Cassel, given away for a late-round draft upgrade in 2017, started for the Dallas Cowboys on Sunday against the New York Giants. He threw three interceptions and had a pick-six of his own because his receiver fell down on a weak route-running effort.
The Internet scolds surfaced after each of Cassel’s turnovers.
“Comeuppance!” they said. “You were wrong!” they said. “Benghazi!” they said.
I never said Cassel was better than Manuel. I’ve always advocated keeping both backups.
We’ll never know if Cassel would have beaten the Jaguars on Sunday, but I doubt he spots the Jaguars 20 points (they missed an extra point after converting Manuel’s last turnover).
Jacksonville is a bad team. Sunday’s game appeared to be the easiest on Buffalo’s schedule all year. Maybe Cassel saves Buffalo from throwing away a victory, a conference victory that might have tiebreaker implications. Maybe he doesn’t.
But that unimportant 2017 draft upgrade certainly didn’t make any plays in Wembley Stadium.
Yeah, the Bills’ offense was thinned by injuries to receivers Sammy Watkins and Percy Harvin, running back Karlos Williams and right tackle Seantrel Henderson. Right guard John Miller returned stateside because of a death.
But Manuel self-destructed. He had time for high tea on most throws. He was jittery, indecisive, inaccurate. The offensive line gave him time, but he took four sacks for 38 yards. Manuel had another fumble the line recovered.
Manuel looked passable in the second half. He calmed down to complete 12 of his 18 attempts for 158 yards and a dandy toss to Marcus Easley for a 58-yard touchdown.
Manuel is 6-10 as a starter and has lost four in a row.
The government clearly has it out for the Bills again.
Buffalo has a .936 winning percentage (134-14-1) all-time when scoring at least 31 points.

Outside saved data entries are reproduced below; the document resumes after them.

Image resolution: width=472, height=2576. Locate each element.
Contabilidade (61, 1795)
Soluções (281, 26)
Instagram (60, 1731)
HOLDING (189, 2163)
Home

Two of those losses happened this year. The Bills have lost twice while scoring at least 31 points only three previous seasons: 1971, 2002 and 2012. They’ve never done it three times, but nine games still remain this year.
The Bills have caved for 132 points in their four losses.
When their offense was on the field Sunday, the Bills surrendered as many touchdowns as they scored.
Buffalo scored two offensive touchdowns against a team that entered Week Seven ranked 30th in points allowed.
Jacksonville also ranked 30th in scoring. Sunday’s 34 points were the most it has scored in nearly three years. Jacksonville scored at least as many points only three times in their last 58 games.
Old friend Doug Marrone, however, was not all high fives and chuckles.
Jacksonville’s offensive line coach had some dyspeptic moments. Marrone’s boys were stopped seven straight runs when the Jaguars needed 1 yard for a touchdown or a first down.
The Jaguars got the ball first after halftime and took 9:30 off the clock. But they didn’t score despite first and goal from the Bills’ 1-yard line. The Bills stuffed Toby Gerhart for no gain on four consecutive attempts and took over on downs.
Buffalo also stonewalled Yeldon for zero yards twice and 310-pound defensive end Tyson Alualu for no gain to force a fourth-quarter punt.
Marrone’s linemen also committed four penalties – all on third down – for 25 yards. A pair of holding calls wiped out third-down conversions worth 35 yards on Jacksonville’s first two possessions.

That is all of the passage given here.